My family is full of secrets.
Hilariously (at least to me. because what can you do but laugh about it?) it's all the same secret. Or similar secrets. But we don't tell each other, and then we keep up these crazy facades, and no one knows that everyone is secretly doing the same thing.
I'm not such a big fan of secrets. I feel like relationships are not meaningful if you have to keep part of yourself a secret in order to maintain that relationship. There are things about me that I wouldn't want everyone in the world to know, particularly people I'm associated with in a professional sense. That's why, even though I hang around with many people at my school during work and non-work hours, I don't consider them real friends unless they know those things about me that I wouldn't want everyone to know.
Yes, I am being deliberately vague here.
About a month after I started dating B, I went to a big jewish grad/professional student dinner thing at my school. I met up with some random other grad students, and we got to talking about dating not-jewish people. And some random dude went on a whole long rant about how under no circumstances should I tell my parents that I am dating B, ever. That there is no reason for them to know.
I have to say, I disagreed with that assessment, and a few weeks after that I broke the news to them. Since then, while I've hesitated about telling them some things (such as that me and B live together), I eventually told them everything.
My brother on the other hand, is not so forthcoming. This is pretty understandable- he still lives in my parents house (although he makes enough money that he could probably move out if he lowered his standards of living a little bit). He has been dating someone who is not jewish for about 8 months now. My parents have no idea she even exists. Meanwhile, he hangs out with her parents, and brought her over to meet me when I had a birthday/cohabitation party in May. But as far as I know, he has no intention of ever telling my parents about her. How that's going to work out if they decide to get more serious, I have no idea...maybe he never intends on getting more serious? I don't know how you can date someone for months or years and never get any more serious than dating though...
Last Tuesday, one of my cousin's was in town for a conference, and we met up for coffee. My favorite cousin in fact. Let's call him "D." D is a bit older than me (he's 35), is married and has 3 kids, and lives about 10 minutes away from my parents. His parents live in Israel, his wife's parents live a 20 hour car ride away, and my dad is his only close relative nearbye, so him and his family and my parents spend a lot of time together. Turns out that even though my dad isn't saying anything about my engagement to my brothers, he did tell D.
D was remarkably non-judgmental when he was talking to me about it (one of the reasons he is my favorite cousin), and seemed more intent on making sure I knew some of the challenges of getting married in general, and that I'm sure B is going to be a good partner. It was kind of big-brothery, but in a good way.
Back to the topics of secrets- it turns out that not one, but two of my first cousins (his brother and sister) are in 'similar situations to mine.' One, lets call her "N", who lives in Israel, is dating a non-religious man, and they are living together. Her parents have no idea, or if they do, are not telling anyone that they do. The other, "Y" now lives in NYC, and is dating someone who is not jewish. They live together, and may or may not be married. D was kind of sketchy on the topic, and didn't seem to want to spread too much information about it.

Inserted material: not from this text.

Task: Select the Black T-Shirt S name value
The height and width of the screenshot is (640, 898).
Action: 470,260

Now N was here for thanksgiving, the first time I had seen her since I was 14. In fact I wrote a blog post about not wanting her to visit since I don't keep kosher. But it turns out, as I found out last Tuesday, N doesn't keep kosher either! I did end up seeing N at my parents house, and we were both in our "orthodox disguises" wearing long skirts and shirts that covered our elbows and stuff. And she's not religious! And yet neither of us said anything to indicate that we were not 100% religious, and neither of us talked on a personal level, or had any conversations about the men we were both about to move in with. In fact, Y was there also. Me, my brother, and my two cousins, all had dinner together, and me and my brother (who know we are both not religious) had no idea that N and her brother Y (who presumably also know about each other) were in the exact same situation as us.
Because my family is full of secrets.
My dad's parents have 8 grandchildren. Now that I have this new information, I know that at least four of them are not religious, including 3 dating non-jewish people. 50%. And yet the other 50% (plus our parents, so really it's 4/12, or 33.34%) completely controls our actions. We disguise ourselves, my brother and Y with kippas and me and N with skirts and high-cut 'modest' shirts, and do it so well that we don't even know the other people are exactly the same as us, until some third party, still religious, but totally in the know about everything, lets out the big secret.

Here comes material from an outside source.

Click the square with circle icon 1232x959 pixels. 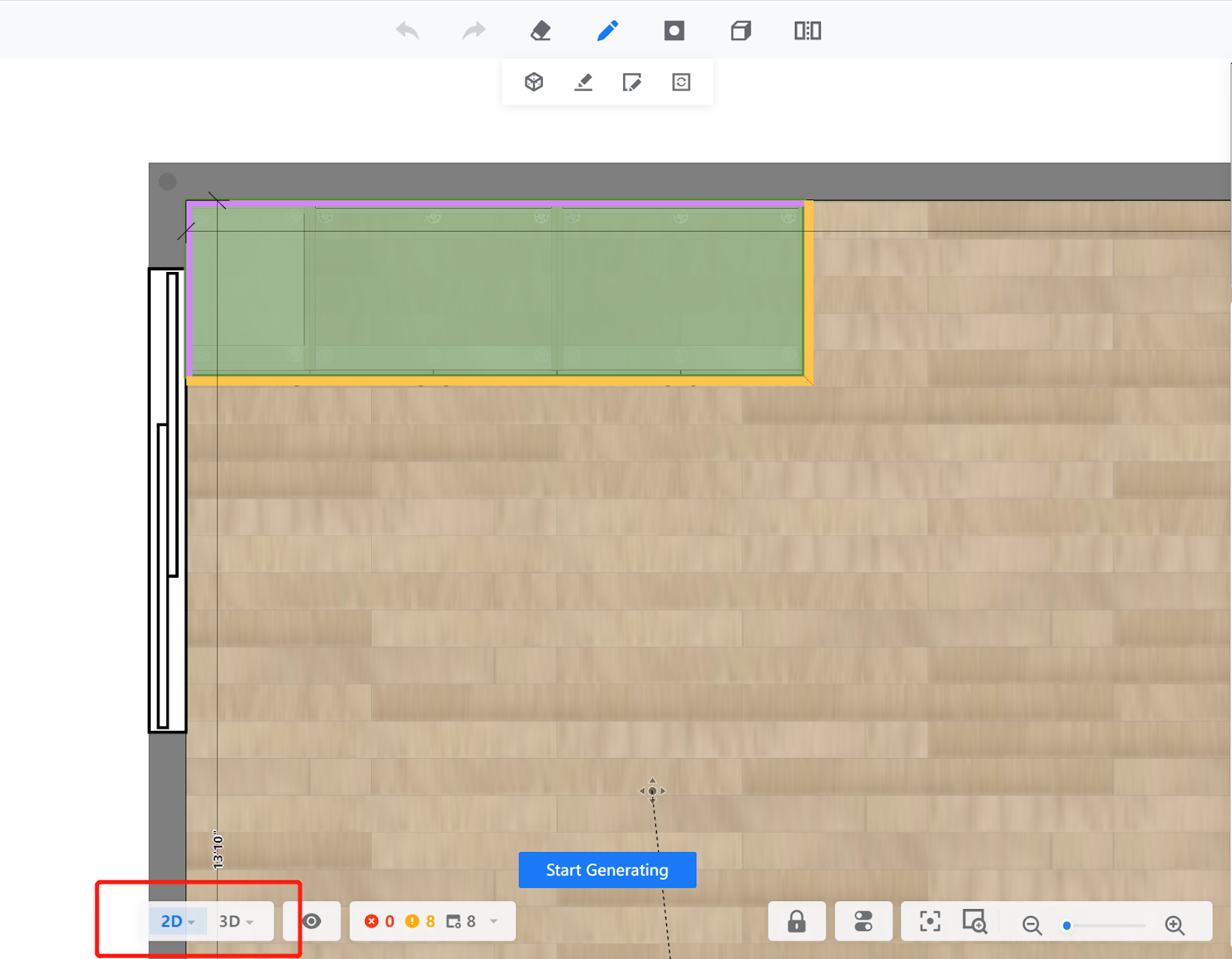coord(674,31)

On my facebook profile under "religious views" it used to say "against." (now it says "atheist"). Back when it said "against" one of my mom's first cousins who is my facebook friend sent me a private message saying "Hey- I like your religious views. I totally agree, but don't tell anyone."
So on a scale of 1 to completely fucked up, how fucked up is this entire situation? I mean, it could just be my family- even though it's happened on both sides of the family- maybe that's just a coincidence. Or maybe it's endemic in the larger modern orthodox community, where half of the younger generation seems to be assimilating, while half are becoming more and more religious. That seems to be the case among people I grew up with- most of the people I was friends with as a teenager are no longer religious, and many of them are dating not-jewish people. And not telling their parents about it. The people my age who I wasn't friends with all seem to be having thousands of babies and their facebook profiles all say "Jewish- orthodox". And yet us non-religious folks bow to the will of the religious ones, by keeping our situations private or secret.
Have they socialized us so well that even though we completely disagree with them, we have internalized the shame they feel about us?